2

I constructed a predictive model using the GBM package in R. I have good results and I am able to see the feature importance list to see which variables are most important to the model. I am struggling with an editor's question asking for direction of the variables.

For instance: age variable: which age group is most important, rather than age overall?
region: which specific region, rather than region as a variable overall?

I see some implementation of this with LIME, however the GBM package is not compatible with LIME and I am stuggling with implementing it otherwise. Is there a manual way to see this?

My current idea to run the GBM model one by one and compare results. For instance, run with region A and all others the same, then region B, C, D, E, etc. Compare the final results and see more information about the level of each variable.

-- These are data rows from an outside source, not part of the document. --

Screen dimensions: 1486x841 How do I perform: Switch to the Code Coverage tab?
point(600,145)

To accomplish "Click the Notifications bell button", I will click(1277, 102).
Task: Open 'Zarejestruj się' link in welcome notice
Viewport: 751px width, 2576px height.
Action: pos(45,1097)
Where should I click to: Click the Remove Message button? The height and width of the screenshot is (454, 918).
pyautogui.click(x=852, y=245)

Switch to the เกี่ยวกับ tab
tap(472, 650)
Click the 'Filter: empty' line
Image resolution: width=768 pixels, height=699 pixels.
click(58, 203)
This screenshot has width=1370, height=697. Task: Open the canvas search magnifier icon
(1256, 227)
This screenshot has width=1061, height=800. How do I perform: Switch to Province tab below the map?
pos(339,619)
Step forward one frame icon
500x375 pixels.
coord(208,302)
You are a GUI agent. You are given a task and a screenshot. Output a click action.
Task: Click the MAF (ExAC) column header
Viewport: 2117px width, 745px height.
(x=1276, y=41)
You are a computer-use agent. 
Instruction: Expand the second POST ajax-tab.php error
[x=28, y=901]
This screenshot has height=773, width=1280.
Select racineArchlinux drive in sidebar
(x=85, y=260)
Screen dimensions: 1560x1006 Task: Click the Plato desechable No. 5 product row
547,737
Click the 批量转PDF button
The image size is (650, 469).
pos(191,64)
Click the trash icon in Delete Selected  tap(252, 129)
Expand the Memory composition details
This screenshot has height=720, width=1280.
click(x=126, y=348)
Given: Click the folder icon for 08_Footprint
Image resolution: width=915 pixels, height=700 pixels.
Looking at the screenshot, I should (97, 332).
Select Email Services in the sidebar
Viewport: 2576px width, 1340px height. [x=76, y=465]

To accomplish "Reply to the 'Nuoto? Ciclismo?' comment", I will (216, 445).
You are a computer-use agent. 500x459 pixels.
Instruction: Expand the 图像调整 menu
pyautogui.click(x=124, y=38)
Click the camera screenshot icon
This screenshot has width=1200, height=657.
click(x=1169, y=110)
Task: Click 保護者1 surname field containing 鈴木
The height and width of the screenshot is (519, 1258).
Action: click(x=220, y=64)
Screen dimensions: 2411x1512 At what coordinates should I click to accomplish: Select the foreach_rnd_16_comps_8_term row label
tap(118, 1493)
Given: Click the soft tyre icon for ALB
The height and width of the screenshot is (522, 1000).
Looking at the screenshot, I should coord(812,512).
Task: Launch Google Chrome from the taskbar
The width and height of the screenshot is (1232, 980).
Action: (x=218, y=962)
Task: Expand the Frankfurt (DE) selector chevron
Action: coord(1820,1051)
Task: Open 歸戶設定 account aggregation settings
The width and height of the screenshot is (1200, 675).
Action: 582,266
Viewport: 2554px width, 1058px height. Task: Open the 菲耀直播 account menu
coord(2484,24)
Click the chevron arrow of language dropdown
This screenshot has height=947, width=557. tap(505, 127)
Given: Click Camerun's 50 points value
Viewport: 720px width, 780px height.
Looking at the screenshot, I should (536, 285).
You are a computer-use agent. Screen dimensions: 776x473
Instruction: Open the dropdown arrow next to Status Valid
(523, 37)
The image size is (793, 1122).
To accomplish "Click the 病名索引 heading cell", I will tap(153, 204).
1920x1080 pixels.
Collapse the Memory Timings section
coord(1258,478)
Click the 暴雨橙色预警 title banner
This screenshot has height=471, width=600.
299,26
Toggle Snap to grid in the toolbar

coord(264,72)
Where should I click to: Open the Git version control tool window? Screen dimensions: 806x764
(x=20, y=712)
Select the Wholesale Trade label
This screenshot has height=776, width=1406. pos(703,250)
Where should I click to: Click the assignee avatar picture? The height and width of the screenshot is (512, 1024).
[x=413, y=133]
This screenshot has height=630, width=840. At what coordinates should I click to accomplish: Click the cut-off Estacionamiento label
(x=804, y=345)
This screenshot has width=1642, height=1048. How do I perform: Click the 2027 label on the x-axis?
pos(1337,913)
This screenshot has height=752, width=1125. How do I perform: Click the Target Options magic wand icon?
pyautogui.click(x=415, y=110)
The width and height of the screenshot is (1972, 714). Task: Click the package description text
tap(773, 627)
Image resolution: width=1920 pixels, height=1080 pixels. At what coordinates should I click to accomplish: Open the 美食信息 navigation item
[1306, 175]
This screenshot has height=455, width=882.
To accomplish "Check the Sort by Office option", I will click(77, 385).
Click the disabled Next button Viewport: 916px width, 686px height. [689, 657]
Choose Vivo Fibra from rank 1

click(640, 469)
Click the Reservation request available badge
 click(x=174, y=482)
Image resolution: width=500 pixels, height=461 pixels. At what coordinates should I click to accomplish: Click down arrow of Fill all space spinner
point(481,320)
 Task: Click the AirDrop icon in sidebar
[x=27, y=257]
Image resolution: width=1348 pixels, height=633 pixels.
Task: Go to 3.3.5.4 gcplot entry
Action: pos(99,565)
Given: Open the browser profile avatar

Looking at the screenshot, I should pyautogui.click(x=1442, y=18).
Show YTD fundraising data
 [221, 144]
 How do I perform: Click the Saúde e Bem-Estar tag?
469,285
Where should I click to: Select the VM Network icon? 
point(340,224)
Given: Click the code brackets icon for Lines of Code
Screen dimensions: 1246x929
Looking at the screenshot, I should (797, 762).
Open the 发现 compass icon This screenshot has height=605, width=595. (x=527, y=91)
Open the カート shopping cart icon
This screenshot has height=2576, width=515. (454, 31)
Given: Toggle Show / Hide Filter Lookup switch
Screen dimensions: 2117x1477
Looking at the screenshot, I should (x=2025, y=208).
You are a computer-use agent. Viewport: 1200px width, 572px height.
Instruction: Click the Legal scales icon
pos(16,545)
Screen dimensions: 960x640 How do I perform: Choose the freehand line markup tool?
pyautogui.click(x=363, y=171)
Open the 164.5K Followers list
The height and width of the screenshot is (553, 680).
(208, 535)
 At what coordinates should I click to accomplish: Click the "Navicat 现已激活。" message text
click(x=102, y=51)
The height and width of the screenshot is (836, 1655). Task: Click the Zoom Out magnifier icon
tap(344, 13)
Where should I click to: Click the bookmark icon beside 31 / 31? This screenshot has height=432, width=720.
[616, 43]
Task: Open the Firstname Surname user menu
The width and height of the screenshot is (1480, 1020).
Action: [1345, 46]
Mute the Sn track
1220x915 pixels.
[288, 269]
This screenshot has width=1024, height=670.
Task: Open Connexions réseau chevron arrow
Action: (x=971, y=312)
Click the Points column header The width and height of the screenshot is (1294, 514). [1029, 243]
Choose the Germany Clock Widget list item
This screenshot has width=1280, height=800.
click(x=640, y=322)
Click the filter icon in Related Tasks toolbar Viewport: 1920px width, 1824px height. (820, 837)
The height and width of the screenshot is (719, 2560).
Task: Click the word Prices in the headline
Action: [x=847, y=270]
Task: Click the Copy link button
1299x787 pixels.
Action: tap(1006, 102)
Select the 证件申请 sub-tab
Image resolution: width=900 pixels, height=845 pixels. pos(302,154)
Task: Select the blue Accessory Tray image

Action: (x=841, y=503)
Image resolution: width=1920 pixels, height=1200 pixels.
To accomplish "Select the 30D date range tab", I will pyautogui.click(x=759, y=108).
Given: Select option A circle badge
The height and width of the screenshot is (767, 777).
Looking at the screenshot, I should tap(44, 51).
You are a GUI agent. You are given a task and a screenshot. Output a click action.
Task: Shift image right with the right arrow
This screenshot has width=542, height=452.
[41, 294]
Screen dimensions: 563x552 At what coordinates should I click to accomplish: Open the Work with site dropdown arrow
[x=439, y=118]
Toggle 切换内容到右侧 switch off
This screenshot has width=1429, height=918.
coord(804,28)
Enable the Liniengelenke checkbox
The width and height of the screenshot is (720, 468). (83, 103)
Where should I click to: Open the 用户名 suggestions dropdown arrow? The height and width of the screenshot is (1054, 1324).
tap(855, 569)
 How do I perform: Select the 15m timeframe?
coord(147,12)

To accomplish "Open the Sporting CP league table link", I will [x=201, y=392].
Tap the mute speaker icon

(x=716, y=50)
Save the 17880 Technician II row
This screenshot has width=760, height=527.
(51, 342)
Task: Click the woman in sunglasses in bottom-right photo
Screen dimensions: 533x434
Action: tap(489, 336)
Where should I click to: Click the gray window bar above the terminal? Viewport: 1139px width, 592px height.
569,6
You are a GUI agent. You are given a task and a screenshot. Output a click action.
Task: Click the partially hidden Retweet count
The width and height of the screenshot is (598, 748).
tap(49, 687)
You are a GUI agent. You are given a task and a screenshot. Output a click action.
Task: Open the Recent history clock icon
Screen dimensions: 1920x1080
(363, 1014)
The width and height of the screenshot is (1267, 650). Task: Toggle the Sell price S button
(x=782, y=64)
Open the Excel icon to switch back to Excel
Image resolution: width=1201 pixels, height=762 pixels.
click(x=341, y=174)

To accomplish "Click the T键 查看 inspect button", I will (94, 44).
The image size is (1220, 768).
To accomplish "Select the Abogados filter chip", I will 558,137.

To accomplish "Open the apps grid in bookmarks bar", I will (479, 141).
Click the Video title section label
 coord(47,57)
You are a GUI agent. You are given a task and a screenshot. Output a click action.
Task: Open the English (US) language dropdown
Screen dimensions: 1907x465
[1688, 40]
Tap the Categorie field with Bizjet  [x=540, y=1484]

Does anyone have further advice or a quicker solution? Thanks

ClareFG
  • 65
  • 1
  • 11
  • not quite sure if this is a solution for you, but you might check for `gridsearch` functions. They are parameter optimizing functions for ML algorithms. They are also doing some kind of brute force optimizing, like your mentioned. Maybe it's faster. – mischva11 Mar 12 '20 at 10:01

1 Answers1

1

I suppose you are using gbm and not xgboost, but in any case you can always convert data into the necessary format.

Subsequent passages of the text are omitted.